El micro se desliza suave por la Ruta 9, a la mañana, desde Buenos Aires hacia Rosario. El clima en los colectivos es distinto de mañana que de noche. A la noche la oscuridad se vuelve azul por esas líneas de foquitos en el borde del portaequipajes, imposibles de apagar, y apenas se interrumpe por los faros de los camiones o de otro micro, por los ronquidos de algunos pasajeros, casi siempre hombres, y por el reguetón que sale susurrado de los auriculares de algún otro. En cambio, a la mañana los pasajeros parece que no pueden estar callados o quietos en sus asientos. El que va solo habla a los gritos por audios de watsap o escucha música sin auriculares. Los que van de a dos o en alegre montón hablan y despliegan un picnic de mate y ruido de los paquetitos mínimos de galletitas que obsequia la empresa. Del pasaje matutino, a las únicas que les disculpo que no me dejen dormir es a las maestras y las profesoras que van a dar clases a los pueblos ubicados entre una urbe y otra. Mi mamá también fue maestra rural, hizo durante diez años 150 kilómetros diarios para ir a trabajar. Casi siempre a dedo, porque el colectivo no era un lujo que pudiera permitirse el magro sueldo, todavía más miserable en los miserables años noventa.

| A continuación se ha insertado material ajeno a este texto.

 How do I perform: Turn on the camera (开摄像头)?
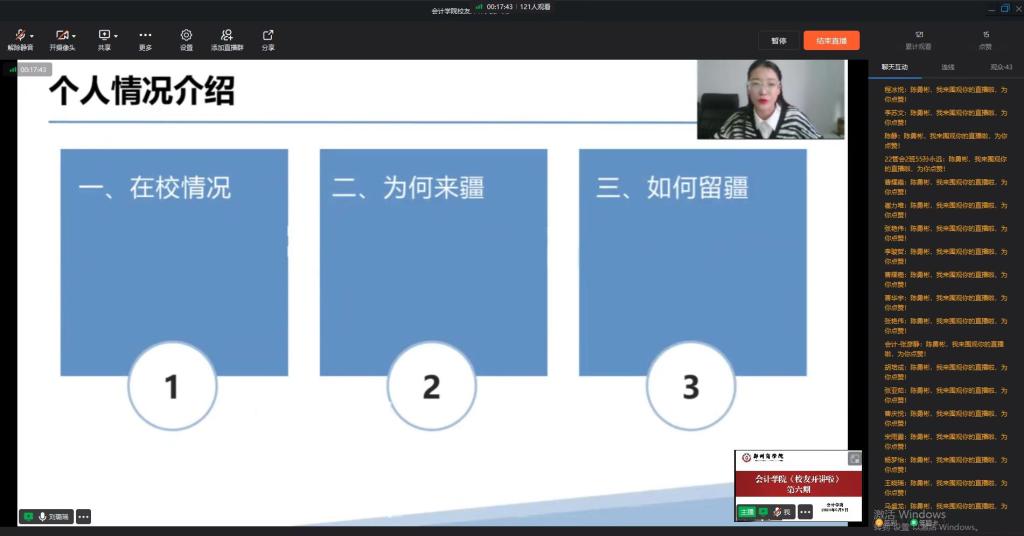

Las escucho parlotear, siempre suenan alegres, ojalá con sus alumnos sean tan divertidas, pienso. Se pasan el mate de un asiento al otro, se pintan las uñas, la otra vuelta una se iba depilando las cejas. En un momento irrumpió el acompañante del chofer. No estaba mirando la escena pero me imagino a la que se estaba depilando, escondiendo rápido el espejito y la pinza con coquetería. El venía a preguntar justamente si alguna no tendría una pincita porque tenía que desatornillar no sé qué cosa. Le prestaron la minúscula herramienta y cuando el hombre bajó a la cabina, explotaron de risa como si ellas fueran las alumnas descubiertas en alguna travesura. Cuando volvió el tipo les dio un poco de charla, ellas le siguieron la corriente, volvieron a reírse, le convidaron un mate. Siempre se da algo entre las maestras y los choferes de micro, lo he visto muchas veces. Supongo que es solo porque se ven a diario y se reconocen, pero a alguien como yo, que solo abordo el colectivo circunstancialmente, le llama la atención.

Me acuerdo de esa crónica tan graciosa de Hebe Uhart, Un viaje desusado: los chicos de séptimo grado viajan a Córdoba con un grupo de adultos: maestras, psicóloga, madres. Roxana, la psicóloga, es joven y linda y apenas empieza el viaje se instala en un banquito cerca de los choferes del micro para cebarles mates y conducir los cantitos de los estudiantes. Una de las madres desaprueba esta conducta y Roxana, bastante ofendida, se queja con la narradora: “¿Te parece que me excedo? Si me excedo parame”. Lo que lleva a la siguiente conclusión de Uhart: “A lo mejor la conducta que se debe observar en los micros en movimiento es muy distinta a la del mundo del reposo”. Y así debe ser. No solo docentes; sin ir más lejos, mis tías cuando yo era chica e íbamos en colectivo al campo hacían lo mismo, me dejaban clavada en un asiento con los bolsos y se iban a cebarle mate al chofer. Desde atrás de los bártulos las escuchaba reírse como animalitas en celo. Y en mis años de estudiante, en los trayectos de Paraná a mi pueblo y viceversa, lo mismo. Como si el movimiento de los micros, el aire enrarecido adentro de esas ventanillas fijas, el vaivén de la ruta y la yerba del mate pusieran a funcionar una burundanga de la risa y la zoncera.